January 30, 2009 / 5:04 PM / 8 years ago

PUNTO 1-Parmalat, Ebitda 2008 in calo a 316 mln, fatturato +1,2%

3 IN. DI LETTURA

(aggiunge dettagli da nota e conference call)

MILANO, 30 gennaio (Reuters) - Parmalat (PLT.MI) archivia il 2008 con un Ebitda consolidato in calo del 13,7% a 316,3 milioni di euro, appena sopra gli obiettivi indicati dal gruppo.

Il fatturato netto, si legge in una nota sui risultati preliminari, si attesta a 3.909,5 milioni, in rialzo dell'1,2%. A cambi costanti il fatturato è pari a 4.128,7 milioni, +6,9%.

A novembre, in occasione dei risultati dei nove mesi, Parmalat aveva annunciato una nuova revisione al ribasso della guidance 2008. L'Ebitda dell'esercizio era stimato tra i 310 e i 315 milioni di euro e il fatturato in crescita del 2,4% al netto dell'effetto cambio.

"Come avete visto dal comunicato, i nostri risultati sono in linea con le nostre attese", ha commentato l'AD Enrico Bondi in apertura della conference call sui dati.

L'utile netto della capogruppo per il 2008 è atteso tra 610 e 615 milioni. Il risultato netto tiene conto dell'effetto netto delle poste non ricorrenti di 510 milioni, spiega la nota, precisando che si tratta delle transazioni dedotti i costi legali e impairment.

Le disponibilità finanziarie nette del gruppo al 31 dicembre 2008 ammontano a 1.110,1 milioni.

La cessione di Newlat ha comportato una diminuzione del fatturato di 72,6 milioni.

Sul fronte delle vendite, "nei mercati maturi i volumi sono stati condizionati dallo sviluppo delle private label e dall'aumento della pressione competitiva, mentre nei mercati emergenti la crisi economica ha limitato la crescita dei consumi", si legge nella nota.

Parmalat comunque "ha saputo reagire contrastando attraverso la politica dei prezzi di vendita i fenomeni di aumento del costo della materia prima e di diminuzione dei volumi. Il miglioramento del mix ha contribuito a limitare l'effetto negativo della diminuzione dei volumi".
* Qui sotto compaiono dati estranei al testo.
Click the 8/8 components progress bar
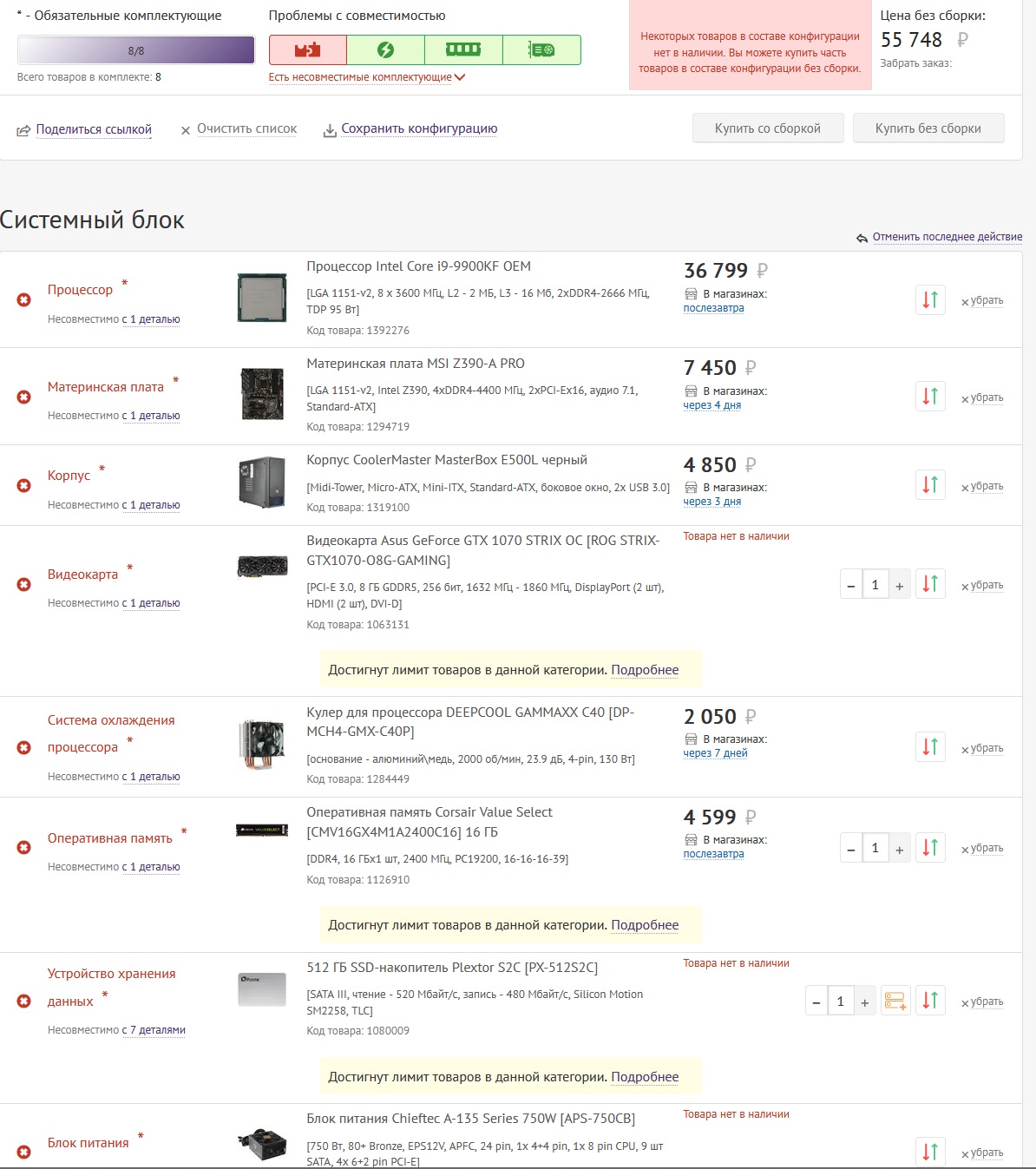Image resolution: width=1036 pixels, height=1169 pixels. tap(136, 50)
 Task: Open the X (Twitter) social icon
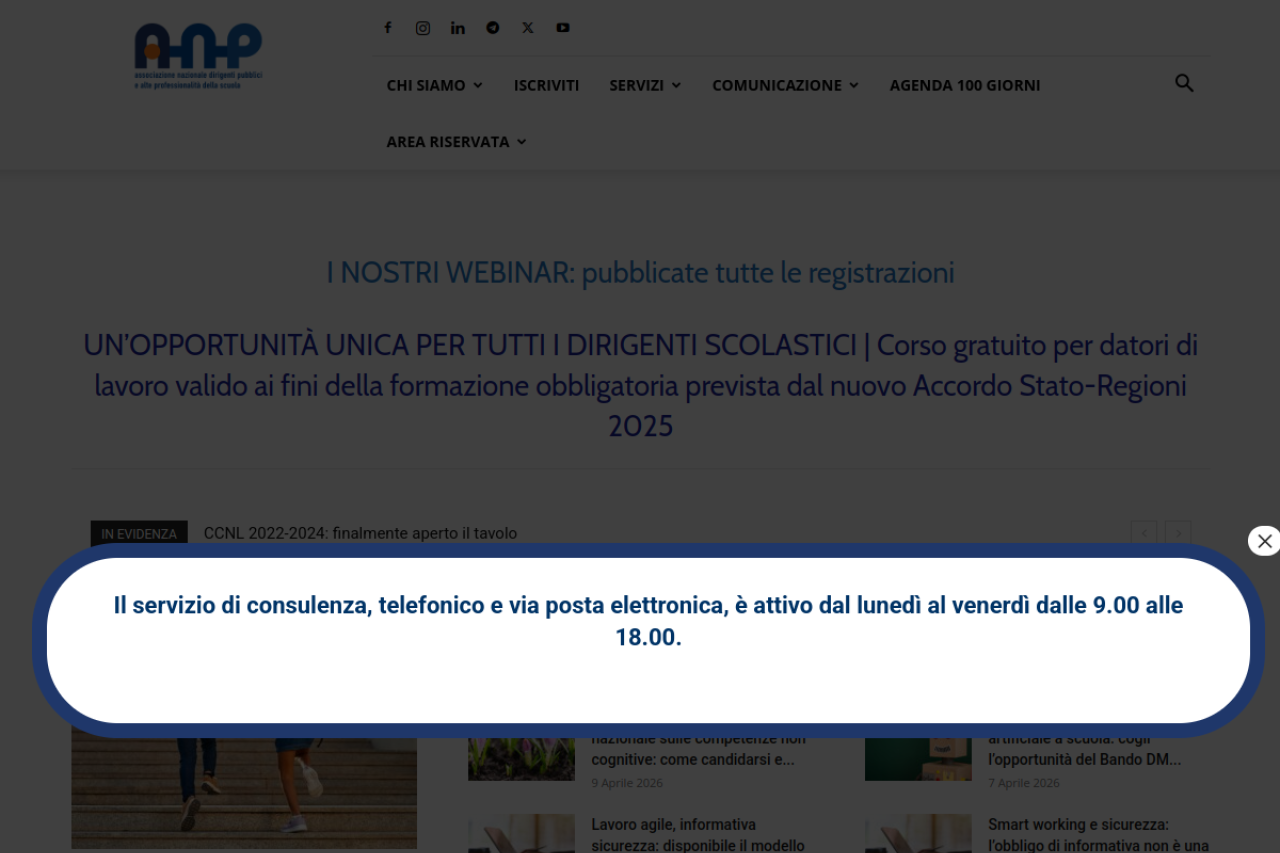click(x=528, y=28)
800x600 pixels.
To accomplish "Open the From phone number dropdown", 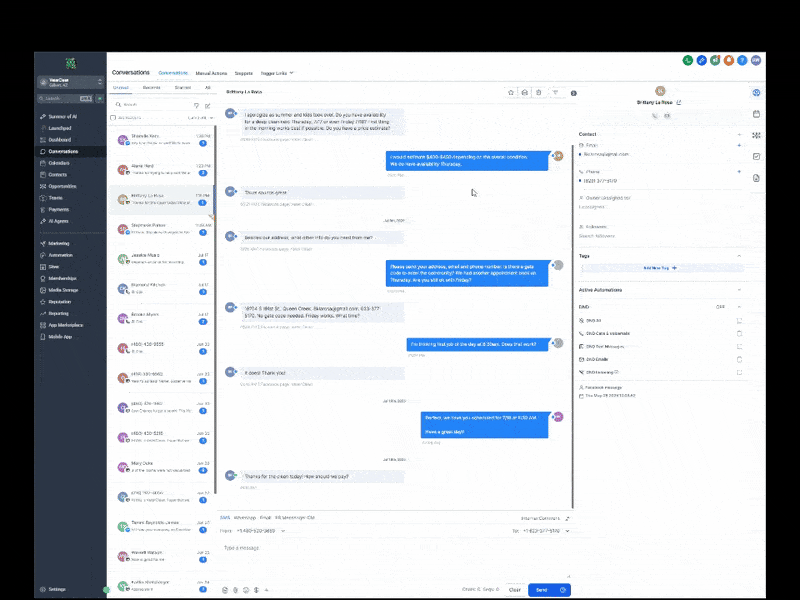I will [260, 531].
Il margine operativo lordo ha beneficiato, nel secondo semestre, del recupero dell'Australia e del buon andamento del Canada, penalizzato tuttavia dal rafforzamento dell'euro verso il dollaro canadese. Negativi invece i risultati del Sud Africa per una forte spinta inflazionistica sui costi dei fattori produttivi, solo in parte trasferita sui prezzi di vendita.

Il titolo ha chiuso la seduta in rialzo del 2,35% a 1,264 euro. Vivaci i volumi, quasi tre volte la media degli ultimi 30 giorni.